Non è possibile stabilire la data precisa perché la cronologia dei primi vescovi di Genova è molto incerta: alcuni ritengono l'anno 324, altri gli anni dal 349 al 381, altri ancora il 510-530 e qualcuno ipotizza periodi ancora successivi.
Certo è che Siro, ancora prima di essere nominato vescovo, abitò nel territorio matuziano predicando la religione di Cristo e compiendo miracoli: le cronache di storiografia religiosa narrano, ad esempio, che la figlia di un certo Gallione, esattore delle tasse, abitante in una località a quattro miglia dal territorio matuziano fu liberata dal demonio per opera dello stesso Siro.

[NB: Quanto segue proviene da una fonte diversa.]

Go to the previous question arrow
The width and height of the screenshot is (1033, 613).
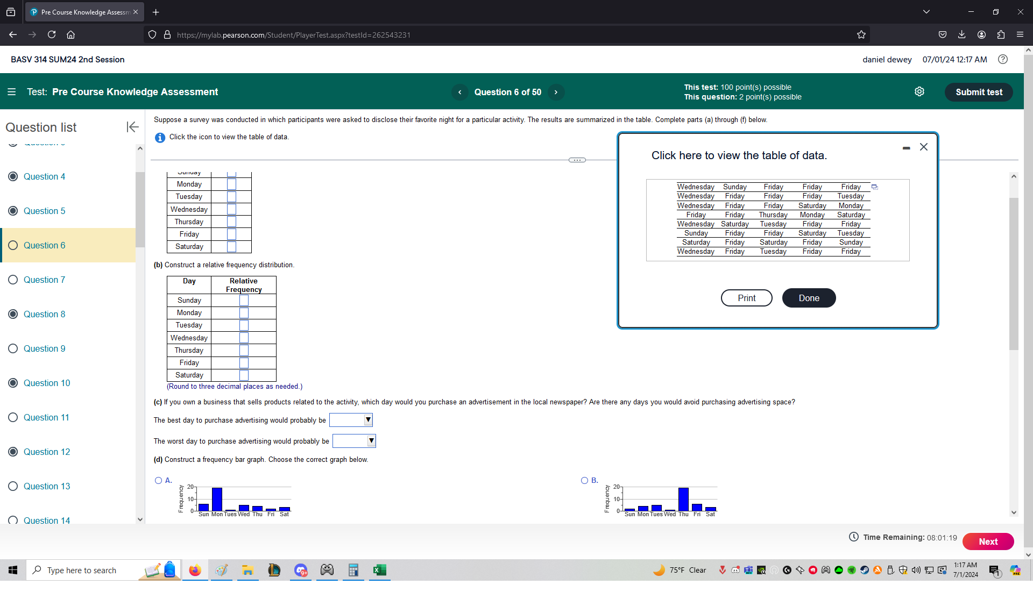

I Sanremesi, non si dimenticarono di lui, per le opere di bene che aveva compiuto e continuarono a venerarlo anche quando, tornato a Genova, fu nominato Vescovo.
Nonostante un altro vescovo, San Romolo, avesse raggiunto il territorio sanremese e avesse operato miracoli, guadagnandosi la stima e la venerazione degli abitanti, tuttavia il culto per San Siro non venne meno ed entrambi furono considerati come i protettori del territorio.

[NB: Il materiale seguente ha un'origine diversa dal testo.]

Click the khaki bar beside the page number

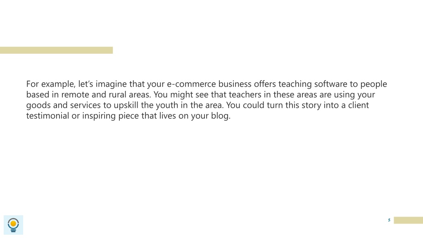coord(409,220)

Alla morte, San Romolo fu sepolto presso la tomba del corepiscopo Ormisda che era andato a predicare il Vangelo in terra di Matuzia poco prima che vi si recasse San Siro: è molto probabile che su quella tomba Siro abbia innalzato un altare per celebrare le funzioni religiose, che costituì il primo nucleo di quella che attraverso i secoli sarebbe diventata l'attuale cattedrale di San Siro.
Dopo alcuni anni di predicazione in terra matuziana Siro sarebbe stato richiamato a Genova dal vescovo Felice ed alla morte di questi sarebbe stato acclamato vescovo della città.

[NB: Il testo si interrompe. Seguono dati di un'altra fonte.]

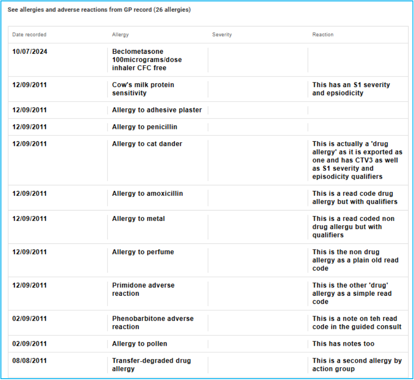The height and width of the screenshot is (380, 414).
Task: Click the Allergy to cat dander entry
Action: coord(147,144)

Racconta la leggenda che a quel tempo a Genova c'era un grosso basilisco che stava in fondo a un pozzo, appestando col suo fiato la città. San Siro dopo un triduo di preghiere e penitenza andò presso il pozzo, vi calò un secchio e ordinò al basilisco di entrarvi. L'animale obbedì al santo che, dopo averlo tirato su dal pozzo gli ordinò di gettarsi in mare.
Il basilisco obbedì e scomparve per sempre. Con questa leggenda si voleva probabilmente ricordare la lotta condotta dal santo per combattere l’eresia ariana, simboleggiata dal mostruoso animale.
Le fonti sono concordi nell'indicare in una trentina d'anni la durata del suo episcopato.
Il Martirologio Romano colloca la sua morte al 29 giugno, probabilmente del 381, tuttavia nelle chiese liguri a lui dedicate la sua festa si celebra il 7 luglio, giorno in cui viene commemorata la traslazione delle sue reliquie nella cattedrale genovese di San Lorenzo (7 luglio 1019) ad opera del vescovo Landolfo I. Sarebbe morto vecchio e in fama di santità.
Fu sepolto a Genova, nella Basilica dei Dodici Apostoli, che gli fu poi intitolata. Si racconta che mentre il suo corpo veniva portato alla basilica, un nauclerio libico raccolse con un fazzoletto il sangue che il vescovo perdeva dal naso. Quando l'uomo tornò al suo paese il fazzoletto compì molti miracoli tra cui la guarigione di bambini.
Oltre a quelle già ricordate di Genova e Struppa, altre chiese a lui intitolate si trovano a Nervi, Langasco (Campomorone) e Viganego (Bargagli). A Sanremo gli fu appunto dedicata una cattedrale.
Le reliquie del santo sarebbero custodite nell'altare maggiore della cattedrale di San Lorenzo, insieme a quelle dei tre santi vescovi Valentino, Felice e Romolo.